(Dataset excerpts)
○ ○ ○ ○ ○

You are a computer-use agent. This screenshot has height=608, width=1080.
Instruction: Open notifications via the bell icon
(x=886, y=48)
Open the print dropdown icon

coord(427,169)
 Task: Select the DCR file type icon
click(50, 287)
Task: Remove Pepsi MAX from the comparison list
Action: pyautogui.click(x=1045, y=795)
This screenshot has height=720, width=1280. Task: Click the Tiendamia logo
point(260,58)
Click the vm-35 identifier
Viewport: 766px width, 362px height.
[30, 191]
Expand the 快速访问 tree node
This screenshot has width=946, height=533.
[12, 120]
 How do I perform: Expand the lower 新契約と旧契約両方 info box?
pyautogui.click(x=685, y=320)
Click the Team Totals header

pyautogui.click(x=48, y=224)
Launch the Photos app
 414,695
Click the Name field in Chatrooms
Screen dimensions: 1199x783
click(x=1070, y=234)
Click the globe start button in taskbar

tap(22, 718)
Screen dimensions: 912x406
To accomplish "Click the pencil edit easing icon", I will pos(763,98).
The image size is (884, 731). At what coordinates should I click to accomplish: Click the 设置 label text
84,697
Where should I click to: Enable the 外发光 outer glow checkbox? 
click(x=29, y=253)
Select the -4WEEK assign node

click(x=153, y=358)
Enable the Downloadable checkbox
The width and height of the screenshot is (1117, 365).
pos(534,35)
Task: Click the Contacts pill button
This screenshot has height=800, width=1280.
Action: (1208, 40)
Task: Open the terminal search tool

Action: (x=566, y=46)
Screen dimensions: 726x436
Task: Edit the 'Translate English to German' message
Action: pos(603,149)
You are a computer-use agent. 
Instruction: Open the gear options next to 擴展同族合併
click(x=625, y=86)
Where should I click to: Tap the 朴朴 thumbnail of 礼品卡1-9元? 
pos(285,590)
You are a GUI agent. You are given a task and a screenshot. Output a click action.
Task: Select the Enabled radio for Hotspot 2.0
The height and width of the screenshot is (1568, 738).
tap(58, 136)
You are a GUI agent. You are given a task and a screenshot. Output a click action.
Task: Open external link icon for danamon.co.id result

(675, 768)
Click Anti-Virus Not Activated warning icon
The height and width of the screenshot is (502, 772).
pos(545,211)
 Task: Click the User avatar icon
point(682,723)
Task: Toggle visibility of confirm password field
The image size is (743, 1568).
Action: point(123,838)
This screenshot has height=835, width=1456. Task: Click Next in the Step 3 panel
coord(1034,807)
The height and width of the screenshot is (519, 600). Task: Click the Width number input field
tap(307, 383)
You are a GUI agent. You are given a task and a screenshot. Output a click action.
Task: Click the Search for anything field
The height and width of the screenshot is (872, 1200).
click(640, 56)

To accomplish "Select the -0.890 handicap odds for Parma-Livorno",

○ ○ ○ ○ ○

■ Task requirements: The lines above, starting at the one with "Click the globe start button in taskbar" and ending at the one with "Task: Toggle visibility", are the only ones to return, exactly as written.

■ Answer section:
Click the globe start button in taskbar

tap(22, 718)
Screen dimensions: 912x406
To accomplish "Click the pencil edit easing icon", I will pos(763,98).
The image size is (884, 731). At what coordinates should I click to accomplish: Click the 设置 label text
84,697
Where should I click to: Enable the 外发光 outer glow checkbox? 
click(x=29, y=253)
Select the -4WEEK assign node

click(x=153, y=358)
Enable the Downloadable checkbox
The width and height of the screenshot is (1117, 365).
pos(534,35)
Task: Click the Contacts pill button
This screenshot has height=800, width=1280.
Action: (1208, 40)
Task: Open the terminal search tool

Action: (x=566, y=46)
Screen dimensions: 726x436
Task: Edit the 'Translate English to German' message
Action: pos(603,149)
You are a computer-use agent. 
Instruction: Open the gear options next to 擴展同族合併
click(x=625, y=86)
Where should I click to: Tap the 朴朴 thumbnail of 礼品卡1-9元? 
pos(285,590)
You are a GUI agent. You are given a task and a screenshot. Output a click action.
Task: Select the Enabled radio for Hotspot 2.0
The height and width of the screenshot is (1568, 738).
tap(58, 136)
You are a GUI agent. You are given a task and a screenshot. Output a click action.
Task: Open external link icon for danamon.co.id result

(675, 768)
Click Anti-Virus Not Activated warning icon
The height and width of the screenshot is (502, 772).
pos(545,211)
 Task: Click the User avatar icon
point(682,723)
Task: Toggle visibility of confirm password field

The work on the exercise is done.